Apple's concern is that complying with the DMA's interoperability requirements could compromise the privacy and security architecture that underpins Apple Intelligence. The company has argued that allowing third-party access to certain system-level integrations — as the DMA demands — creates risks that are fundamentally incompatible with how Apple Intelligence is designed to function.
This is not the first time Apple has withheld a feature from EU users due to regulatory friction. The company previously delayed the rollout of its iPhone mirroring feature and other iOS 18 capabilities in Europe for similar reasons. Critics argue that Apple is using privacy as a shield to resist regulation, while supporters contend that the EU's regulatory framework genuinely does create technical and legal complications for features built on tight hardware-software integration.

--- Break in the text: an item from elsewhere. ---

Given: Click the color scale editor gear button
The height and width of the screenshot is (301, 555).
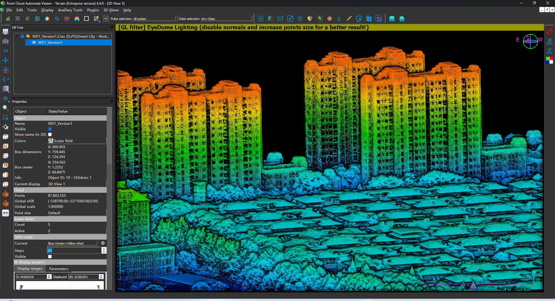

The Bigger Picture: AI, Regulation, and the Transatlantic Tech Divide
The Apple Intelligence situation in the EU is part of a broader and growing tension between American technology companies and European regulators. The EU has positioned itself as the world's most aggressive enforcer of digital market rules, and while that has produced genuine consumer protections, it has also created a landscape where European users increasingly receive a diminished version of the products their counterparts elsewhere enjoy.
- The Digital Markets Act continues to reshape how large platforms operate in Europe, with ongoing investigations into Apple, Google, Meta, and others.
- AI regulation through the EU AI Act adds another layer of compliance complexity for companies deploying advanced AI features.
- European consumers and businesses risk falling behind in AI adoption if flagship features are routinely delayed or withheld.
- The regulatory environment may ultimately push some tech companies to develop separate, stripped-down EU product variants — a fragmentation that benefits no one.
For Apple specifically, navigating the EU regulatory environment while simultaneously justifying higher prices to consumers is a delicate balancing act. If European users are paying more for Apple products but receiving fewer AI-powered features, questions about value proposition will inevitably arise.
What Should Consumers Do?
If you are an Apple user in the United States or other regions where Apple Intelligence is fully available, the latest hardware and software updates represent a genuinely compelling upgrade cycle — particularly if you have been holding off on a device refresh. The AI features, especially the upgraded Siri and writing tools, add meaningful utility rather than mere novelty.
If you are in the EU, the picture is murkier. The core Apple experience remains excellent, and many Apple Intelligence features — such as writing tools and image capabilities — are available even in Europe. However, the absence of the full Siri AI overhaul is a notable gap, and it remains unclear when or whether Apple will resolve its differences with EU regulators to bring full parity.
Looking Ahead
Apple's dual move of raising prices and launching Apple Intelligence signals a company confident in the value of its ecosystem and betting heavily on AI as its next major growth driver. The EU situation, however, is a reminder that technological ambition does not exist in a vacuum — regulatory, political, and legal contexts shape what products people actually get to use. How Apple resolves its standoff with European regulators will be one of the most important tech policy stories to watch in the months ahead.